Critique: Cat People is endeared by many as the definitive film for producer Val Lewton, but his follow-up, I Walked With a Zombie is, in my opinion, the best of the producer’s horror cannon. It’s literate, assured, concise, atmospheric, and like all of the Lewton chillers, genuinely terrifying.
There’s an ambitious element that drives this woozy tale of romance and the undead. Part lies in the fully realized story (inspired by Jane Eyre), further driven by the pragmatic depiction of the cultural practices that beget the supernatural.
Voodoo ceremonies and even the zombies themselves are portrayed with a sense of respect. As a horror film, I Walked With a Zombie is one of the most objective, and it’s exploration of the undead unlike any other. Zombies aren’t scary because they’re monsters; they’re scary because you could walk into one at night, or you’ll see their shadow through your living room window. It’s the possibility of being in a place where the undead are real. Lewton’s emphasis on the presentation of the material and how it conveys a palatable sense of fear is what makes these movies so enduring.
I Walked With a Zombie is steeped in its titular folklore it plays out like a confluent fever dream; Tourneur and Lewton command such a refined sense of mood throughout which enables a striking sense of unenforced horror. Acting as producer, Lewton also presided over the screenplay. His fascination with death complements the story wonderfully. In a tale of the undead, what could be more liberating than embracing death itself? There’s no good vs. evil. There aren’t any hordes of ghoulish zombies being dropped by a barrage of miraculously convenient headshots. The world isn’t going to end, and there isn’t a gun in sight. In the current oversaturated market of the living dead, this sixty-nine-minute film from 1943 is like a breath of fresh air.

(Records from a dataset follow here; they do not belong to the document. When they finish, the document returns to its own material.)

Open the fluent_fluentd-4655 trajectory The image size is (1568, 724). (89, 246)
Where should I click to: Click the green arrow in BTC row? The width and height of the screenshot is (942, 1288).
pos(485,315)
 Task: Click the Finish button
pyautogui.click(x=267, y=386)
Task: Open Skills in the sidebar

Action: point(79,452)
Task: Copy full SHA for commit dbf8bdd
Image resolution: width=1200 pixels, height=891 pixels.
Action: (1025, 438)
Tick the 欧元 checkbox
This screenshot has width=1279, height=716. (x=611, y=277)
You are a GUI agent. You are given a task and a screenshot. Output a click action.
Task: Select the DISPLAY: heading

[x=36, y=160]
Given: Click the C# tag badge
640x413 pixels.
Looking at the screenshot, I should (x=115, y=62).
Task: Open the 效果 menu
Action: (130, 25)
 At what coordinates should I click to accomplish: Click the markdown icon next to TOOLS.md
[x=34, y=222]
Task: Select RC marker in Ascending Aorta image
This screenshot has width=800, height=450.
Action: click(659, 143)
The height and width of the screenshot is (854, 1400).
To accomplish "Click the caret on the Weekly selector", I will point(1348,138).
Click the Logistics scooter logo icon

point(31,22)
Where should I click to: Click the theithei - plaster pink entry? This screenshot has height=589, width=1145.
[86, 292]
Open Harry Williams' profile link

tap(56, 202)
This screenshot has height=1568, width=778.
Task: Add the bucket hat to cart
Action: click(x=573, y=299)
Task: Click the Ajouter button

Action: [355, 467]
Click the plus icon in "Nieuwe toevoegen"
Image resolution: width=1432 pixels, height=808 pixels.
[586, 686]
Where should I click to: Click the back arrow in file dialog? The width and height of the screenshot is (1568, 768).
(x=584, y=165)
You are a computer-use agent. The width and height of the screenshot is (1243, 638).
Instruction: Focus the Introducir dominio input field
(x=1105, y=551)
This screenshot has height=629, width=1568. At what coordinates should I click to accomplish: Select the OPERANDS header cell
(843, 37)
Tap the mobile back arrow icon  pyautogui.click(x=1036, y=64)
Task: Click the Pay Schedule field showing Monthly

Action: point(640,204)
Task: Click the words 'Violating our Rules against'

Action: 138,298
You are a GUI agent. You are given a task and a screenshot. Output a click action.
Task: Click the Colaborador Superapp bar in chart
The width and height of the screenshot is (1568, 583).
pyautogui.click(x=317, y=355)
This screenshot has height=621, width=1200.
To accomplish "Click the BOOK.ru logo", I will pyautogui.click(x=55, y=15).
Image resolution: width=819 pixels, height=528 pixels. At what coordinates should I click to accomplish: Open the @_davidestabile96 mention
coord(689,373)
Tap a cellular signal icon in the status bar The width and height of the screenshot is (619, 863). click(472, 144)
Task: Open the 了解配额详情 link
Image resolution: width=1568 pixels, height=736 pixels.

Why it Belongs in the Collection: It’s great that Criterion released Cat People, but I could make an argument for all of Lewton’s chillers to get the Criterion treatment, and I Walked With a Zombie would be a solid, and coincidentally canonical follow-up to their Cat People release. It doesn’t seem like Criterion is going to do a Lewton set, or double features the way the Warner DVD collection compiled the series; if that were the case, it would have already happened. With Cat People, Criterion transplanted the audio commentary from the Warner DVD to their Blu-ray (along with the documentary Val Lewton: The Man in The Shadows) and hopefully, they do the same with Steve Jones and Kim Newman’s commentary track available on the Warner DVD double feature of I Walked With a Zombie and The Body Snatcher.